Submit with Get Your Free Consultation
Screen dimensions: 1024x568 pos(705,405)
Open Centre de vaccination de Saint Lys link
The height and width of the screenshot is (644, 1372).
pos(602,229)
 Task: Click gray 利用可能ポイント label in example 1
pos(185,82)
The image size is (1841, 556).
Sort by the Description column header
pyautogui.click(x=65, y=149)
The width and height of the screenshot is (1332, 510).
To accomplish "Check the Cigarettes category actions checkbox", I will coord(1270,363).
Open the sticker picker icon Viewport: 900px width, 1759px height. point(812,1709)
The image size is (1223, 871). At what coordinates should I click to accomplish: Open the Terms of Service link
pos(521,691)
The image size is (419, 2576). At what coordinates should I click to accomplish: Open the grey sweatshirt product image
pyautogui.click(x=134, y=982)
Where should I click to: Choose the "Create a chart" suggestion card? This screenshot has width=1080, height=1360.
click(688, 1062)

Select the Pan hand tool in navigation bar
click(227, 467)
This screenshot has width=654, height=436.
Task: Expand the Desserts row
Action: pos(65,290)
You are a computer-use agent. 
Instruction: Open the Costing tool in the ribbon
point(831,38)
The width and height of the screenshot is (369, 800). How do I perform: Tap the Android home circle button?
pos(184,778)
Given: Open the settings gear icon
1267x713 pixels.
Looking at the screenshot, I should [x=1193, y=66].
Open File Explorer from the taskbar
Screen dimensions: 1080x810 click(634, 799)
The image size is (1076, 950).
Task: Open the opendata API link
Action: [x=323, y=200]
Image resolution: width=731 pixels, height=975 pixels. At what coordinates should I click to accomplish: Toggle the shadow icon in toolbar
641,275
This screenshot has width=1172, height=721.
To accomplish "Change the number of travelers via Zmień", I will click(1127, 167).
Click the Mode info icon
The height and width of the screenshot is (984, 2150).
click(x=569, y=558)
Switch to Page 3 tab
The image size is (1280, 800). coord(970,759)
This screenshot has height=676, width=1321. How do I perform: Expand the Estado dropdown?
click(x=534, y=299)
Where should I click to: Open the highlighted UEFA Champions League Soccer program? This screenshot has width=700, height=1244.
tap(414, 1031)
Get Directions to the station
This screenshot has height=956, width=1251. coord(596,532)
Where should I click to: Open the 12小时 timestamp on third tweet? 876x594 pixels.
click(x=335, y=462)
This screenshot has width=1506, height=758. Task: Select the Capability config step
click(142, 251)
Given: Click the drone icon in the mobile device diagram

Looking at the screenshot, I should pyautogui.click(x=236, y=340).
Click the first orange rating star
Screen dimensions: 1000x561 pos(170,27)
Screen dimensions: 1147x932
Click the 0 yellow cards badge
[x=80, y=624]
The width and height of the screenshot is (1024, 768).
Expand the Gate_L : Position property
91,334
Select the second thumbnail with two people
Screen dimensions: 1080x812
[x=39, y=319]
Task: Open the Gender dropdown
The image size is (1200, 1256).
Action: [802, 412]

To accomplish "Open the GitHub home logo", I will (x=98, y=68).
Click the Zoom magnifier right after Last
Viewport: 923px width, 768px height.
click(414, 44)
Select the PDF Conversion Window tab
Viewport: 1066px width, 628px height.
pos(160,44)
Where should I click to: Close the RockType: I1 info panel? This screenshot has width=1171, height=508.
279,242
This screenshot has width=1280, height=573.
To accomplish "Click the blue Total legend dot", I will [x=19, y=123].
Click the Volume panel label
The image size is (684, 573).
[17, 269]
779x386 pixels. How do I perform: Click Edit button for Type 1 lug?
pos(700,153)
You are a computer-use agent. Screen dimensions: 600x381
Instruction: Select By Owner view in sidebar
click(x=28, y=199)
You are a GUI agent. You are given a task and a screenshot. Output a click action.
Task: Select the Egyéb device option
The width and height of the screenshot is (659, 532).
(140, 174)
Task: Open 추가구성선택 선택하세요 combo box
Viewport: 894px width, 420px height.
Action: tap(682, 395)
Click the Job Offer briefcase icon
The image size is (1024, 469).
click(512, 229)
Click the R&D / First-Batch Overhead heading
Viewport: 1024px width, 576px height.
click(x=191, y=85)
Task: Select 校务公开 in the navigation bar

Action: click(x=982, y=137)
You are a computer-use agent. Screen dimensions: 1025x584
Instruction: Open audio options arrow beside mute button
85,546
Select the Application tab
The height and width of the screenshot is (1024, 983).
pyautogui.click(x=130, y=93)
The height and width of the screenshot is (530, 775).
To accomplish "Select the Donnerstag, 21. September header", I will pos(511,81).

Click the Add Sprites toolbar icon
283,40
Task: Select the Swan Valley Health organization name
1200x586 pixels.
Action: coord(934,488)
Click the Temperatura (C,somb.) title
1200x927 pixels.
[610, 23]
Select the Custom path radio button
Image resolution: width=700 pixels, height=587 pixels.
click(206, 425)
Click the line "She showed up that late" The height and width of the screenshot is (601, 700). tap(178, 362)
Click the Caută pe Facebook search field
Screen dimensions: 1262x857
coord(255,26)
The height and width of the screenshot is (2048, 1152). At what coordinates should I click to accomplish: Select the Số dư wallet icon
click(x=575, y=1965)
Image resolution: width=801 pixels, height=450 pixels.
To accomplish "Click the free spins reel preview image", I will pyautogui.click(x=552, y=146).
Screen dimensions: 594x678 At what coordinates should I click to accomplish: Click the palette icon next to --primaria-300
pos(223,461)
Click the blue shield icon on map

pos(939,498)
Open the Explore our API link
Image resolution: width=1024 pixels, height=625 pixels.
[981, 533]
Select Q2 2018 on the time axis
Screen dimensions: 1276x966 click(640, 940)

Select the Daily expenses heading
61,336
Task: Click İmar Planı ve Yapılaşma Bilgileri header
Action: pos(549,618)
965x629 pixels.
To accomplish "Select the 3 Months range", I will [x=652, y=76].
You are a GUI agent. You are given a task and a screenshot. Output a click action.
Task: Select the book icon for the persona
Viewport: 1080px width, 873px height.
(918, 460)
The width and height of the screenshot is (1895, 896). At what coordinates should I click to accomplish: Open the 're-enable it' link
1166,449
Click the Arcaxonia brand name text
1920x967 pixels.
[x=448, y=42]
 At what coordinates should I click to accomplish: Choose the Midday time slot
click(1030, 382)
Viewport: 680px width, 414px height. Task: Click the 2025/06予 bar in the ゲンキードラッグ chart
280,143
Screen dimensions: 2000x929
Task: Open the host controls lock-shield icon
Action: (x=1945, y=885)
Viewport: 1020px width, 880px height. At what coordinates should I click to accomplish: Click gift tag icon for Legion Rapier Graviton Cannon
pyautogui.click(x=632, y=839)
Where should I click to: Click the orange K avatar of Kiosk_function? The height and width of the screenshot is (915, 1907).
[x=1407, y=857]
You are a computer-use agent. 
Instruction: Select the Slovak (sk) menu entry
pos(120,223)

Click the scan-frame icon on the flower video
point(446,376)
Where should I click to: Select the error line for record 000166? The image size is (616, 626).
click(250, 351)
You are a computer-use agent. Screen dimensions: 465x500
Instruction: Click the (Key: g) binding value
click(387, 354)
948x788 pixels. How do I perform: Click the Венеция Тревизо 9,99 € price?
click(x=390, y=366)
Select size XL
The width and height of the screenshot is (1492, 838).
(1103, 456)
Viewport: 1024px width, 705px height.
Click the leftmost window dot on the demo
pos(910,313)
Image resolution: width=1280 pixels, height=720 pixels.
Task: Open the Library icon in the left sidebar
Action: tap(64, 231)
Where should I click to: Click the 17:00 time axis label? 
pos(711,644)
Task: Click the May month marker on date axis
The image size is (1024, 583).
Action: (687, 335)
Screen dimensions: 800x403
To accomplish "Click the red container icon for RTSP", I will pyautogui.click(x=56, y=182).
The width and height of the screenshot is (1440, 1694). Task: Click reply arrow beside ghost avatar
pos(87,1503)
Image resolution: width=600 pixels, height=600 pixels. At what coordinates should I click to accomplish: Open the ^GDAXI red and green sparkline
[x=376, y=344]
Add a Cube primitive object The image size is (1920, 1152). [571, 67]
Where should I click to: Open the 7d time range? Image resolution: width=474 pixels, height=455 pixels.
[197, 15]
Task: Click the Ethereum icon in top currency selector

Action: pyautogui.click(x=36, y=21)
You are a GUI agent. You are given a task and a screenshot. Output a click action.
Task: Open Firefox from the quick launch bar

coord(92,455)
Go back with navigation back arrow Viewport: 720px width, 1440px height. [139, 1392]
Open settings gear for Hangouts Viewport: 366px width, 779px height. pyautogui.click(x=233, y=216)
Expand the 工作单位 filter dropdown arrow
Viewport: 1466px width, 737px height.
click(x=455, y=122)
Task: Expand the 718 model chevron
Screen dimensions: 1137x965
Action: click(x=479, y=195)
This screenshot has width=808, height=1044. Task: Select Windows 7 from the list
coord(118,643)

* * *

What to produce:
Lines holding the word "settings" should be counted across the entries; state only how many there are.

Answer to this task:
2